Ryan, from East Kilbride, was encouraged by his teachers to leave school and study at his local college, New College Lanarkshire (formally known as Motherwell College).
“Before starting college, I didn’t have a massive amount of confidence or ambition, and I was almost forced into further education by my teachers. But it totally changed my life because I would never have ended up with the career opportunities that I’ve had since otherwise.”
He was inspired to study Computer Aided Design (CAD) by his father, who worked in the industry. “My dad worked in CAD so it’s something I’d known about from him and I wanted to do a similar role to what he was doing. I’d also enjoyed doing graphic design and product design at school, so this seemed like the logical next step.”
It was while at college that he learned about WorldSkills UK Competitions from his lecturer Barry Skea, who is currently the WorldSkills UK Training Manager in Mechanical Engineering: CAD. “Barry ran extra evening classes for students who wanted to get involved and that’s how I started with it all.”
Ryan first competed in 2008, making it through the regional heats to the National Finals in London where he won a Bronze Medal.

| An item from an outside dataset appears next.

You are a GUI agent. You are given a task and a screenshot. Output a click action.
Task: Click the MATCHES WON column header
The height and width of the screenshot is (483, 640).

He competed again the following year, securing a Silver Medal and being selected for Squad UK. Following months of training and hard work, Ryan was selected to represent Team UK in Mechanical Engineering: CAD.
His first international competition was at EuroSkills Lisbon 2010 where he scooped first place and the coveted Gold Medal, although he was still struggling with his confidence: “I wasn’t actually prepared to go on stage for the medal ceremony because I thought I hadn’t done very well!”
“The biggest lesson I took away from my whole WorldSkills UK experience is to work as hard as you can and just be confident in your abilities.”
Ryan’s next competition was WorldSkills London 2011, where he was up against the best of his peers from around the world and was awarded for reaching world-class standards in his skill with a Bronze Medal.
“It was great that my family were able to travel and see me compete. Being hosted in the UK meant I had extra support that wouldn’t have been there if it had been held elsewhere. However, this also meant there was added pressure to do well!”
Following WorldSkills London, Ryan went on to become a lecturer at New College Lanarkshire, helping to develop and inspire the next generation of CAD students.
“The college didn’t want to lose the skills I’d built up during my training. The college and WorldSkills UK had done so much for me so I wanted to give back and see other people get the same chances that I had.”
Ryan also shares his world-class CAD skills with other organisations and industries, as well as helping with the organisation and training of the WorldSkills UK Mechanical Engineering: CAD competition as an Assistant Training Manager.
“It was a life changing experience for me and now I’m able to see it be lifechanging for other young people as well.”
Ryan’s favourite part about his career is the flexibility: “I get to be involved with lots of different aspects of engineering and CAD and I get to do something that I’m passionate about – training and nurturing students and seeing them grow and develop.”
He believes one of the best things about the CAD industry is “that it’s so big and varied because everything has to be designed, so I see my students going into 20 different industries every year.”
“Also, it’s constantly changing. I can’t use the same teaching materials from one year to the next because it evolves quickly and is so fast paced. It’s a secure industry to work in because it’s not going anywhere, it’s at the core of everything and there’s so much opportunity out there.”
For those looking to follow in Ryan’s footsteps he says:
“The essential skills needed to succeed are self-discipline, you need to be able to work hard and have the confidence and desire to do well.”